▸ Aim of the exercise
Your task is to reproduce exactly the lines that run from the beginning of the data through the line where "Pleťový krém (325, 1127)" appears.

▸ Material for the task
[Start of section]
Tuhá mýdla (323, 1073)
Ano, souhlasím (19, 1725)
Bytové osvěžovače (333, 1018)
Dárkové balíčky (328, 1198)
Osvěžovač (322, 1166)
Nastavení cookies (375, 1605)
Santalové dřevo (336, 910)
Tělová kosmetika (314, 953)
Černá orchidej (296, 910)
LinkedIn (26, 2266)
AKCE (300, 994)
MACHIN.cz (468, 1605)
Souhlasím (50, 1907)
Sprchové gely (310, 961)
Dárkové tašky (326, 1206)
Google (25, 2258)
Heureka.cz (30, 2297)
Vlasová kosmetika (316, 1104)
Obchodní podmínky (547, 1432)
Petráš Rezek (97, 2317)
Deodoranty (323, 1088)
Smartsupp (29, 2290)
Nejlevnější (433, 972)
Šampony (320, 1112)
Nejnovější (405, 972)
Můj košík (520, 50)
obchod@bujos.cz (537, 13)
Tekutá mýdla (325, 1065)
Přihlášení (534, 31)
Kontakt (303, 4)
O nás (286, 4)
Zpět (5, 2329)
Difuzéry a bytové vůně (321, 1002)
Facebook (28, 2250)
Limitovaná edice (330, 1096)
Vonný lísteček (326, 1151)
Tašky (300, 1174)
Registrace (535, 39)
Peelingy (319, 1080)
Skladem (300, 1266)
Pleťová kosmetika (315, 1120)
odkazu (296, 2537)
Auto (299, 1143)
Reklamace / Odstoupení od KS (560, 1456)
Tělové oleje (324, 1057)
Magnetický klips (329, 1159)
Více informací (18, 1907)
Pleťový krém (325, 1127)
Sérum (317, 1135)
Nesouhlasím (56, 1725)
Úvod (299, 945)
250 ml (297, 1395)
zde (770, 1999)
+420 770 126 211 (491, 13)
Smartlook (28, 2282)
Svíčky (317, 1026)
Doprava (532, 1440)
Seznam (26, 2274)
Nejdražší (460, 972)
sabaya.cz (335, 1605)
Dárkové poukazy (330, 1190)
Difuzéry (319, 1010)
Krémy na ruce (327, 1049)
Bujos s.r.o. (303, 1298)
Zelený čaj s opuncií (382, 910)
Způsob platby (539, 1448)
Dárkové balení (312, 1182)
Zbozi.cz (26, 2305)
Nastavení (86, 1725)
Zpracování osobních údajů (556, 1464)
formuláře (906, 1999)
[End of section]
▸ Task solution
Tuhá mýdla (323, 1073)
Ano, souhlasím (19, 1725)
Bytové osvěžovače (333, 1018)
Dárkové balíčky (328, 1198)
Osvěžovač (322, 1166)
Nastavení cookies (375, 1605)
Santalové dřevo (336, 910)
Tělová kosmetika (314, 953)
Černá orchidej (296, 910)
LinkedIn (26, 2266)
AKCE (300, 994)
MACHIN.cz (468, 1605)
Souhlasím (50, 1907)
Sprchové gely (310, 961)
Dárkové tašky (326, 1206)
Google (25, 2258)
Heureka.cz (30, 2297)
Vlasová kosmetika (316, 1104)
Obchodní podmínky (547, 1432)
Petráš Rezek (97, 2317)
Deodoranty (323, 1088)
Smartsupp (29, 2290)
Nejlevnější (433, 972)
Šampony (320, 1112)
Nejnovější (405, 972)
Můj košík (520, 50)
obchod@bujos.cz (537, 13)
Tekutá mýdla (325, 1065)
Přihlášení (534, 31)
Kontakt (303, 4)
O nás (286, 4)
Zpět (5, 2329)
Difuzéry a bytové vůně (321, 1002)
Facebook (28, 2250)
Limitovaná edice (330, 1096)
Vonný lísteček (326, 1151)
Tašky (300, 1174)
Registrace (535, 39)
Peelingy (319, 1080)
Skladem (300, 1266)
Pleťová kosmetika (315, 1120)
odkazu (296, 2537)
Auto (299, 1143)
Reklamace / Odstoupení od KS (560, 1456)
Tělové oleje (324, 1057)
Magnetický klips (329, 1159)
Více informací (18, 1907)
Pleťový krém (325, 1127)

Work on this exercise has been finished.